Per Siena e la sua provincia, il dato politicamente più rilevante è senza dubbio quello toscano. Eugenio Giani è stato riconfermato alla guida della Regione con una coalizione di Campo largo progressista che, per la prima volta in Toscana, ha tenuto insieme Partito Democratico, Movimento 5 Stelle, AVS e Italia Viva. Un’alleanza ampia, capace di presentarsi come forza di governo credibile e responsabile. Il risultato è stato netto: 53,9% contro il 40,9% dello sfidante di centrodestra Alessandro Tomasi, che nonostante la sua esperienza da Sindaco di Pistoia, non ha convinto centristi e persone meno allineate politicamente, attratte invece dal pragmatismo di Eugenio Giani. Ancora più marcato il distacco nella provincia di Siena, dove Giani ha sfiorato il 60%, lasciando Tomasi fermo al 36%.

Eppure, paradossalmente, proprio la vittoria ha aperto una stagione di frizioni interne al Partito Democratico.
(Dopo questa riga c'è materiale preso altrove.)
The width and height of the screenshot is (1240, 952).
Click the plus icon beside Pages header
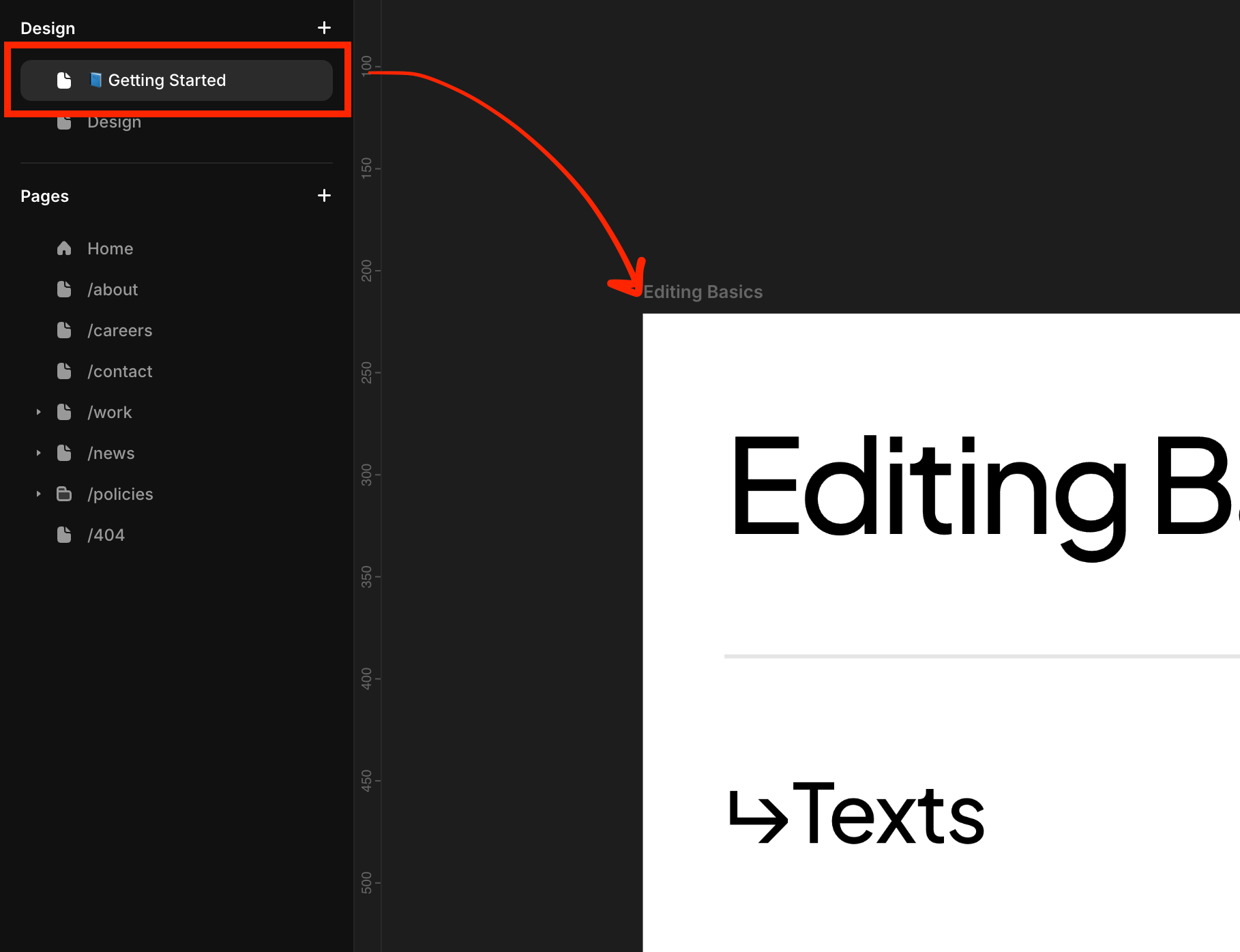click(x=324, y=196)
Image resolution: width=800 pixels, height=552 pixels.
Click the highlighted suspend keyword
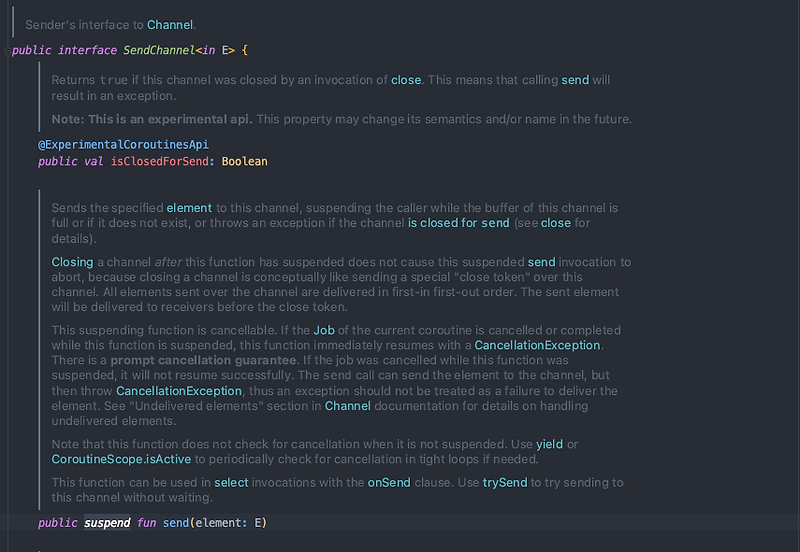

Il 2026 si inaugura con rapporti tutt’altro che distesi tra alcune segreterie locali, quella senese in testa, e il livello regionale, accusato di aver imposto scelte nella composizione della Giunta penalizzando una rappresentanza equilibrata dei territori. Un malcontento che cova sotto traccia e che rischia di pesare nel medio periodo.
Non naviga affatto in acque più tranquille il centrodestra senese, anzi. A Palazzo Pubblico, dopo quasi tre mesi di stallo seguiti all’elezione di Enrico Tucci in Consiglio regionale e alle sue dimissioni da assessore, il sindaco Nicoletta Fabio ha optato per un rimpasto anomalo: nessun nuovo assessore nominato, ma deleghe chiave redistribuite tra sé e il vicesindaco Michele Capitani. Una scelta che molti leggono come il primo, esplicito segnale di una corsa lanciata verso il 2028, con “Capitani Sindaco 2028”, nonostante Fabio sia solo al primo mandato.
Non passa inosservato nemmeno il riassetto politico interno alla maggioranza: la sottrazione della delega al commercio a Vanna Giunti (Sena Civitas) a favore del forzista Lorenzo Lorè racconta di equilibri delicati e di un clima tutt’altro che sereno.

Il 2026, dunque, parte con qualche scossa di assestamento su entrambi i fronti. Non è un anno carico di grandi appuntamenti elettorali, ma non sarà affatto neutro. A marzo si voterà per il referendum confermativo sulla separazione delle carriere dei magistrati, un passaggio nazionale che, giorno dopo giorno, assume sempre più un valore politico. In provincia, urne aperte in tre comuni: Chiusi, Monticiano e Trequanda. Due amministrazioni di centrosinistra (Chiusi e Trequanda) e una di centrodestra (Monticiano): non sfide epocali, ma veri e propri test-sentinella per misurare umori e tendenze nei territori.
Tutto questo con lo sguardo già rivolto al 2027, quando scadrà la legislatura e l’Italia tornerà alle urne per rinnovare il Parlamento. Il 2026 sarà quindi l’ultimo anno “pieno” per il Governo Meloni, chiamato a capitalizzare consenso e risultati.
E anche a Siena, dove la politica sembra rallentare, la partita è in realtà già cominciata per il 2028.